Procedures

You will likely see a lot of biopsies performed during your rotation. Always feel free to grab a pair of gloves. It shows that you are engaged and residents/attendings are more likely to ask you to help with something! Additionally, you may 1) gather materials and 2) practice biopsies. The two main types include punch and shave. You will likely also see cryotherapy to treat lesions such as warts and actinic keratoses.

Punch Biopsy:

Equipment: Lido+/-epi, Q tips, pick-ups, suture scissors, needle driver, suture, punch tool, gauze, alcohol swab, surgical marking pen, wound cover, sample collection jar, vaseline, band aid. Sterile prep for larger biopsies requiring deep sutures (sterile field, betadine/chlorhexidine, sterile gloves)

Procedure:

  • Mark with surgical marker
  • Clean skin using EtOH, povidone, or chlorhexidine/Hibiclens (avoid near eyes and ears!)
  • Infiltrate with lido to raise a wheal. You can use a little more lido that you would for a shave biopsy (see below). Give it a minute to take effect (load needle driver while waiting). You can test if the patient is numb by tapping the anesthetized area with the lido needle and asking if they feel anything sharp.
  • Stretch skin and rotate punch through dermis to fat.
  • For hand or skin with superficial vessels: Move the skin away from the vessels or pinch up the skin.
  • Snip the base (fat). 
  • Close with single interrupted sutures (4-0 Ethilon is generally the standard suture for punch closure).
  • Instruct patient on wound care (keep area dry for 24 hrs, daily vaseline and bandaid, avoid lifting or strenuous exercise involving that area, monitor for signs of infection) and suture removal (2 weeks as a general rule, 1 week for the face).

────────────────

**About this task:** Write out the procedures text word for word, beginning at the words "Equipment: Lido+/-epi, Q" and stopping after "eyes and ears!)". Rely on the procedures text alone and draw on nothing outside it.

────────────────

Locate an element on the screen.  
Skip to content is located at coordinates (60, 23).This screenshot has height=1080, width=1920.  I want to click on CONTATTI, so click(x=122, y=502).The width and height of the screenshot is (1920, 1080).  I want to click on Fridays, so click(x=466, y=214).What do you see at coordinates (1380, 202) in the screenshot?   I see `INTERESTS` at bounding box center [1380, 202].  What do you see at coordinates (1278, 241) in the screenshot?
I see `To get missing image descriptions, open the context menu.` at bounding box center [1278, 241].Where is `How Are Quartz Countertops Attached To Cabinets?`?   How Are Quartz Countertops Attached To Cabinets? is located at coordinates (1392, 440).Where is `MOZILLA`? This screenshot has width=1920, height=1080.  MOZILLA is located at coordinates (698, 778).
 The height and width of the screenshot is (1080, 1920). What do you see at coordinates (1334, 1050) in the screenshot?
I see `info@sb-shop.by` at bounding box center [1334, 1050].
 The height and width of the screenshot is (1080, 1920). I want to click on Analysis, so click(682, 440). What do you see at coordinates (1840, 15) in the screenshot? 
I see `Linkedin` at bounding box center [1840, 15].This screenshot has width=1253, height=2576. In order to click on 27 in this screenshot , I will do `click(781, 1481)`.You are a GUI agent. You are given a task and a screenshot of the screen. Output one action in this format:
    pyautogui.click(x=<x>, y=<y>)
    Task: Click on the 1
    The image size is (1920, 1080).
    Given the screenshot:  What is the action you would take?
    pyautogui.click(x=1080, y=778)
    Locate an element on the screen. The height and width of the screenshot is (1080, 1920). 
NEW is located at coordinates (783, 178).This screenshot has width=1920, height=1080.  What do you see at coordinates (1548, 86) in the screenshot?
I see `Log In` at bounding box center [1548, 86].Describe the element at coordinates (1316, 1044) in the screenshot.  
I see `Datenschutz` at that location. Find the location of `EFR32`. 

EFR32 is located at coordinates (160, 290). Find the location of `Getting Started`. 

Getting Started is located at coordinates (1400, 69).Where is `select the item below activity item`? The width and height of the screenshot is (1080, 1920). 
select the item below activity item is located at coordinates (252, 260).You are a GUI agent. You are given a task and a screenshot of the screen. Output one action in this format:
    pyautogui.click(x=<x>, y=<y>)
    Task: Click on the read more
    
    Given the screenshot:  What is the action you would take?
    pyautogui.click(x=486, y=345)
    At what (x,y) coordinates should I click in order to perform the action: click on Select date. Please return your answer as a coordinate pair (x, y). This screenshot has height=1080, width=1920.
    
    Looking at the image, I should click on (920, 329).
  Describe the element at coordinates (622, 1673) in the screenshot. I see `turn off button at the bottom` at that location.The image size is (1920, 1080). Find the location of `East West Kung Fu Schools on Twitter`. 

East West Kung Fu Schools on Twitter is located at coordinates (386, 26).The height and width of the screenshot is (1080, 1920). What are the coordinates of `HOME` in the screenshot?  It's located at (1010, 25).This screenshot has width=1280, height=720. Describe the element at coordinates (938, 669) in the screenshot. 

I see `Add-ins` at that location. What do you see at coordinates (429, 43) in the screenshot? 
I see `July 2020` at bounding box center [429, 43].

────────────────

**Answer space:**
Equipment: Lido+/-epi, Q tips, pick-ups, suture scissors, needle driver, suture, punch tool, gauze, alcohol swab, surgical marking pen, wound cover, sample collection jar, vaseline, band aid. Sterile prep for larger biopsies requiring deep sutures (sterile field, betadine/chlorhexidine, sterile gloves)

Procedure:

  • Mark with surgical marker
  • Clean skin using EtOH, povidone, or chlorhexidine/Hibiclens (avoid near eyes and ears!)